Please tally the lines in the material below that contain the string "This", treating uppercase and lowercase as different, and give only the number.
_____
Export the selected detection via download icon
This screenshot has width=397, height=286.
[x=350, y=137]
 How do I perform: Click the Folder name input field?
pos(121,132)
_____
▶ _Solution_
1